3. Apabila telah diketahui keadaan orang yang senang mengacau atas ditegakkannya sunnah, bahwasanya semata-mata penolakannya itu didasari oleh kebencian terhadap sunnah, mungkin karena kefanatikan kepada suatu madzhab, atau karena mengikuti manhaj tertentu, maka sesungguhnya sunnah itu tetap ditegakkan -walaupun membangkitkan kemarahan orang tersebut dan kemarahan seribu orang seperti dia- karena telah tsabit (tetap) dari Nabi bahwasanya beliau bersabda”…barangsiapa membenci sunnahku, maka dia bukan dari golonganku.” (Muttafaqun ‘alaih dari shahabat Anas bin Malik)
Sedangkan maslahat besar yang kita inginkan hanyalah kasih sayang di antara ahlus sunnah dan mencegah terjadinya kebencian dan permusuhan di antara mereka.

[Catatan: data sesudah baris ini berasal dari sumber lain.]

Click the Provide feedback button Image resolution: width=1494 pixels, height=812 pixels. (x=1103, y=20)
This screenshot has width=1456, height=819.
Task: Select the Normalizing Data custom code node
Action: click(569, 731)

Maka ketika seseorang atau suatu jama’ah membenci sunnah, maka gugurlah kasih sayang terhadap mereka dan wajib menjauhi serta membenci mereka karena Allah Ta’ala.
Berbeda halnya dengan orang yang bodoh, seperti kebanyakan orang awam, mereka meninggalkan sunnah dengan bentuk penolakan karena kejahilannya terhadap orang yang menegakkan sunnah tersebut, atau terjerumus ke dalam sesuatu dari lafazh-lafazh yang dilarang. Maka dituntut dalam hal ini, bagi orang yang dipercaya dari kalangan ahlul ‘ilmi (‘ulama), untuk mengajari serta membantu orang tersebut dengan cara penuh kelemah-lembutan. Setelah itu, jika dia masih terus berada di atas kejahilannya, maka gabungkanlah dia bersama teman- temannya yang sebelumnya dari kalangan ahlul bid’ah. Wallaahul Musta’aan. Wallaahu A’lamu bish Shawaab.
Diambil dari kitab Dharuuratul Ihtimaam bis Sunanin Nabawiyyah.